Kiss me and shine ... My sweet Valentine
published: Sunday | February 12, 2006

TUESDAY IS Valentine's Day and here's to you ­ lots of kissy, kiss, kisses.

A whole lot of that will be taking place as lovers announce their feelings for each other.

What's in a kiss anyway? The Oxford Pocket dictionary states that it is a touch with the lips especially as a sign of love, affection, greeting, reverence.

The Romans made kissing into an everyday activity as they kissed each other hello, kissed the rings and robes of their leaders and statues of their gods. But anthropolgists are of the view that kissing is an old art with the first erotic one taking place about 1500 B.C in India.

According to Dr. Marianne Scarlett, kissing creates euphoric feelings as it signals the brain to produce the hormone, oxytocin. Inside the mouth and the edges of the lips, a chemical is produced which creates the desire for one kiss after the other.

The French kiss and the soul kiss are popular as they involve the lips and the tongue... There are other types of kissing which lead to French or sucking kiss (and) includes nip kissing. There is the Eskimo kiss which includes touching the tips of each partner's noses and then rubbing back and forth. Also in the kiss line are the neck kissing, teaser kiss, baby kiss, toe and finger kiss and the butterfly kissing which is rapidly brushing one's eyelids against a partner to produce a light, ticklish sensation.
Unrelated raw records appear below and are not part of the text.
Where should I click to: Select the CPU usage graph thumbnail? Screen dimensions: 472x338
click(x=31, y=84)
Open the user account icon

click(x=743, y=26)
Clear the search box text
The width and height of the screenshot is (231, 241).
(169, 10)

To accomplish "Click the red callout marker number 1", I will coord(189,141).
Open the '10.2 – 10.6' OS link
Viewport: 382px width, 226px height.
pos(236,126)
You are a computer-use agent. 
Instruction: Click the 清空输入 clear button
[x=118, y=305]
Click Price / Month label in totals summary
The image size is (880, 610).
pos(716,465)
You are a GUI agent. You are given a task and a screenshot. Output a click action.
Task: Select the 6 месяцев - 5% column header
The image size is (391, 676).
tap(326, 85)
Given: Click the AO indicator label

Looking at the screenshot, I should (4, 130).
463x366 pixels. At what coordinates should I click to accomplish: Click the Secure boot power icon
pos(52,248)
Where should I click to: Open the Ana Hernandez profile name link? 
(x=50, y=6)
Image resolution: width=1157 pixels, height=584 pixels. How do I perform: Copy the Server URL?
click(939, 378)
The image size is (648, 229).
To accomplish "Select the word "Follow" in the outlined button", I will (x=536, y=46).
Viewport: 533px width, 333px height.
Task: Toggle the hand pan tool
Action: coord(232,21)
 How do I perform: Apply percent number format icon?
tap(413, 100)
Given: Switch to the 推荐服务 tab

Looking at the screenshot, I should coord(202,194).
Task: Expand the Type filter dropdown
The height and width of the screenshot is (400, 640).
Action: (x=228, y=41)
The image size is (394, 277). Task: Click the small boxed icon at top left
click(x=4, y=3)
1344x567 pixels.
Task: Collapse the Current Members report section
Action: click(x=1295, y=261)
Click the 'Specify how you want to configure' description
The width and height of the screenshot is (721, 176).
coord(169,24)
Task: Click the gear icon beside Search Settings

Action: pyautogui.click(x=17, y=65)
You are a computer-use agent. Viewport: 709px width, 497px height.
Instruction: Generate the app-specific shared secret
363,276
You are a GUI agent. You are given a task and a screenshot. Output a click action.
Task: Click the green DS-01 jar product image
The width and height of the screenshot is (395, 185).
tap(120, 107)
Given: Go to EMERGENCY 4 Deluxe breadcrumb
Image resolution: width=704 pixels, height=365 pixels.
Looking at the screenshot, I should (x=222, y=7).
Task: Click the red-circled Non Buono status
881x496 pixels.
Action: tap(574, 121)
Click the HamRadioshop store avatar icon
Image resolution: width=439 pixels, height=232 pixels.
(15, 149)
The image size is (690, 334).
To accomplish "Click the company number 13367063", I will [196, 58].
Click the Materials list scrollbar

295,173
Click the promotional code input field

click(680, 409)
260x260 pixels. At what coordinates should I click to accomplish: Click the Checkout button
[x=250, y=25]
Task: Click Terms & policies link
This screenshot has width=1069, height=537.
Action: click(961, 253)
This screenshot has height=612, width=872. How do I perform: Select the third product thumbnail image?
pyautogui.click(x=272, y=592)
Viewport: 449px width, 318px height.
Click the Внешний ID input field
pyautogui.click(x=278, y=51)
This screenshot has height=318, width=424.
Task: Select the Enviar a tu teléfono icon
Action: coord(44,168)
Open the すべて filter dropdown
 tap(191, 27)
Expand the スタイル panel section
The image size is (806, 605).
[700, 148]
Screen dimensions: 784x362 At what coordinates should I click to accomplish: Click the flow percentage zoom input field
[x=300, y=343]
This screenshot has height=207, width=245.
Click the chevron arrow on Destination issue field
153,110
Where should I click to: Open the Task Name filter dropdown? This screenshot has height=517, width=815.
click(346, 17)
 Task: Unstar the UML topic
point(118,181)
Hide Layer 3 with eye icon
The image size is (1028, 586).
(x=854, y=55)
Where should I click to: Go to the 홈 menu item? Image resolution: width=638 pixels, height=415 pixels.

"A kiss makes or breaks the love-making experience." says Madeline Green, final year Social Sciences student UWI, Mona. "It's hard to describe it, as it's one of those moments when one is totally engulfed by passion, excitement and a feeling of being swept smoothly but swiftly into another planet unknown," she adds.

MELTING THE HEART

Kissing, can melt a heart, and pull one's own soul through the lips. A kiss can send you on an emotional roller-coaster ride. It's a spine-tingling thriller that goes straight to the panting heart.

Writer Ingrid Bergam says, "a kiss is a lovely trick designed by nature to stop speech when words become superfluous." While another writer Christian Nestell Bovee believes, "it is the passion that is in a kiss that gives to it sweetness; it is the affection in a kiss that sanctifies it."

Dr. Casbert Morrison, dental surgeon, has some advice for us in this season of kissing. "Teeth should be brushed after eating and before dating," he says. People, he said, should maintain good oral hygiene by brushing and visiting their dentist regularly.

Should people kissing concern themselves with HIV/AIDS? He said it is only a person with a mouth full of chancre (painless ulcers) which in the process of kissing get bruised to the point of bleeding, who is likely to contract AIDS from an infected partner.

And oral sex? Well, kissing the genitals is also risky, as any bruise which becomes aggravated and bleeds can be a source of HIV getting into the blood.

A kiss on the forehead, hand or cheek in which there is no erotic involvement is quite harmless.